Before copying the entries, remove the pictures; everything else stays exactly as it is.

Records to use
^^^^^^^^

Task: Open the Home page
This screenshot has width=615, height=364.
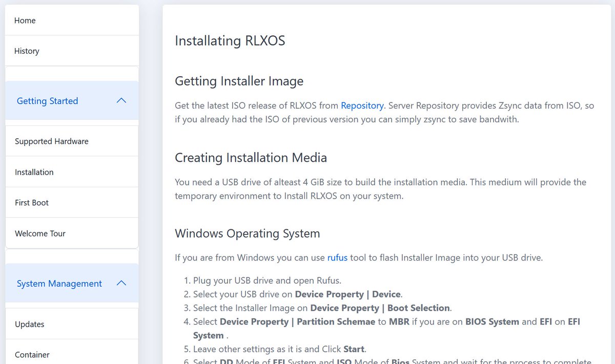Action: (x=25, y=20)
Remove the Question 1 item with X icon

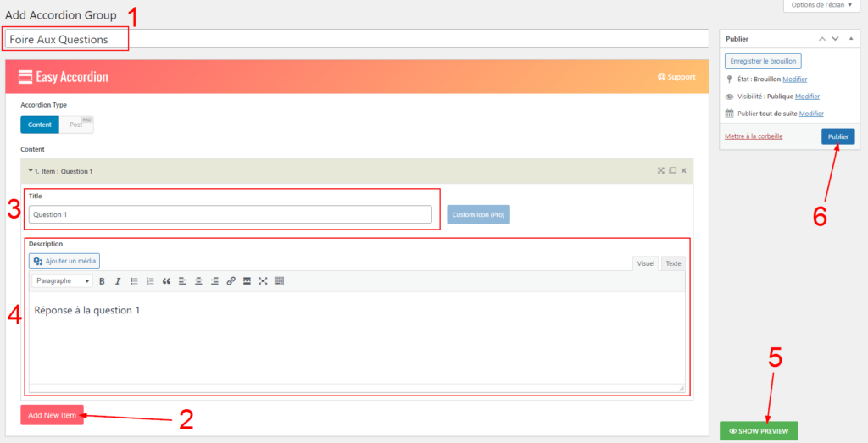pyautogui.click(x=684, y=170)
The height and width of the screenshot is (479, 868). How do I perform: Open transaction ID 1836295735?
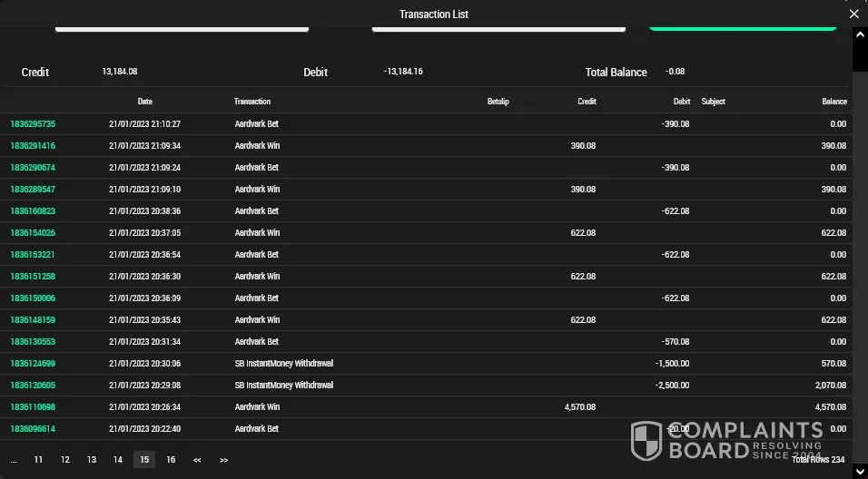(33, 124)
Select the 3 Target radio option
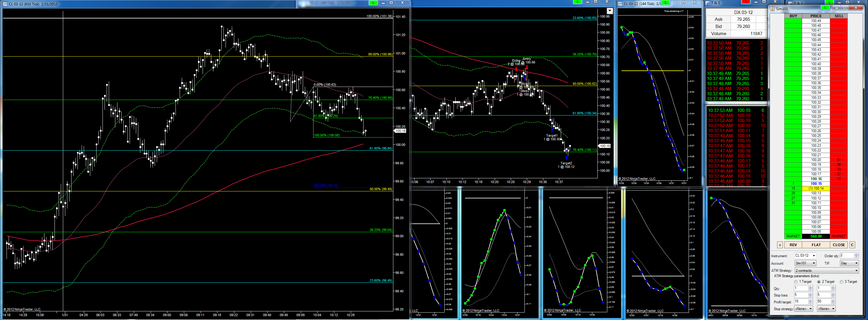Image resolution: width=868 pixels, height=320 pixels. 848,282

^^^^^^^^

Result
Task: Open the Home page
This screenshot has width=615, height=364.
Action: (x=25, y=20)
Remove the Question 1 item with X icon

pyautogui.click(x=684, y=170)
The height and width of the screenshot is (479, 868). How do I perform: Open transaction ID 1836295735?
(33, 124)
Select the 3 Target radio option
Image resolution: width=868 pixels, height=320 pixels. 848,282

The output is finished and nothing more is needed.